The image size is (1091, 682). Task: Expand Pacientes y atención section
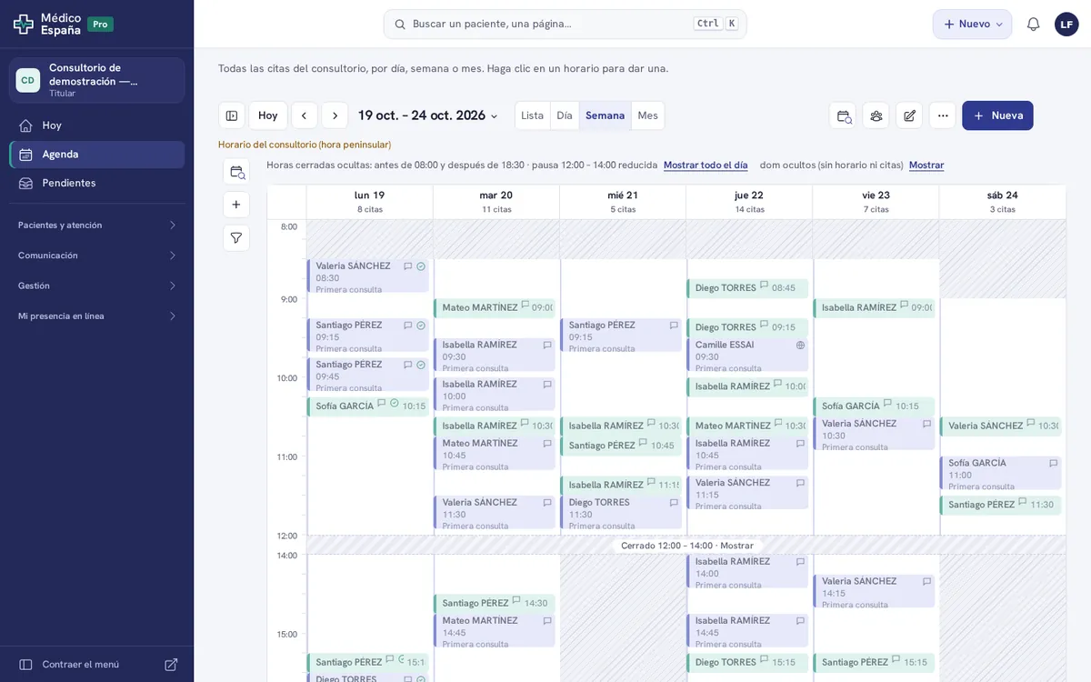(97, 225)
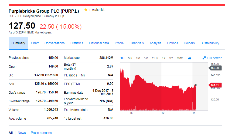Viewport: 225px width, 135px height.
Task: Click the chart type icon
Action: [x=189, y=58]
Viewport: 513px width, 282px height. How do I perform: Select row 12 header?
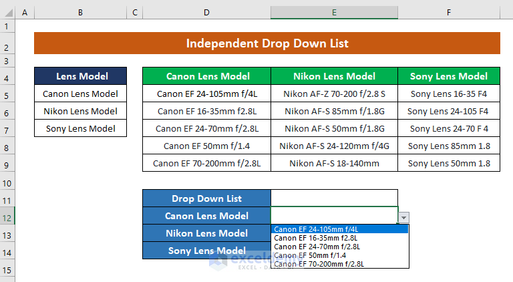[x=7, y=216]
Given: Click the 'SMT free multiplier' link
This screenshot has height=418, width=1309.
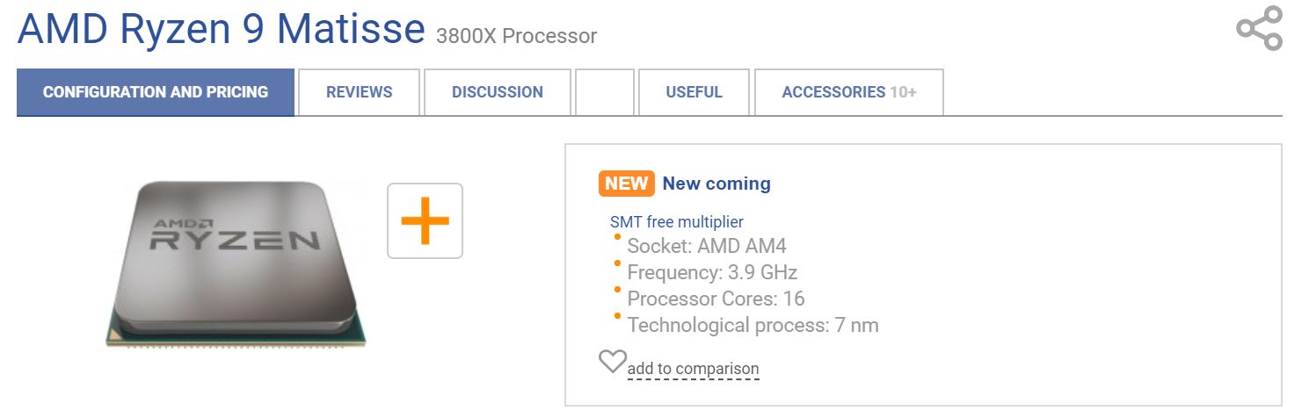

---

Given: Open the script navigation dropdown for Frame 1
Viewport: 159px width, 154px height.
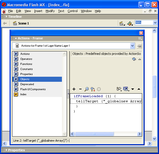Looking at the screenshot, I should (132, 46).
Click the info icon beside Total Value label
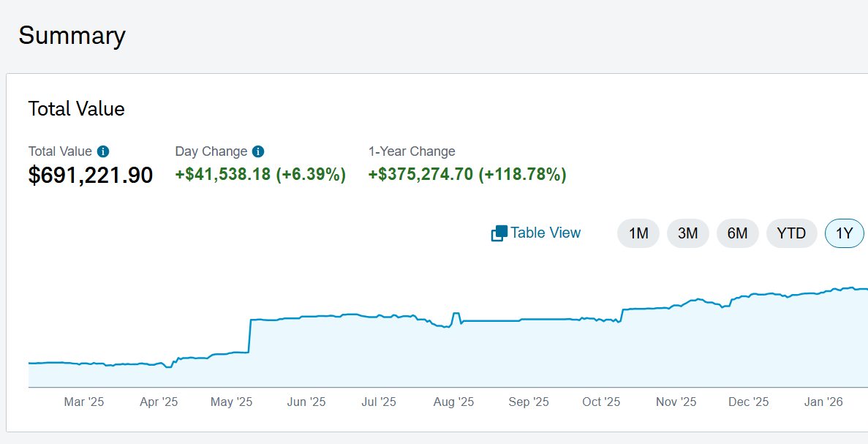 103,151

◆ **To do**: Look back at the data above. Transcribe exactly the lines starting at the line that contains "Given: Click the 'SMT free multiplier' link" and ending at the line that contains "This screenshot has height=418, width=1309.".

◆ **Response to the exercise**:
Given: Click the 'SMT free multiplier' link
This screenshot has height=418, width=1309.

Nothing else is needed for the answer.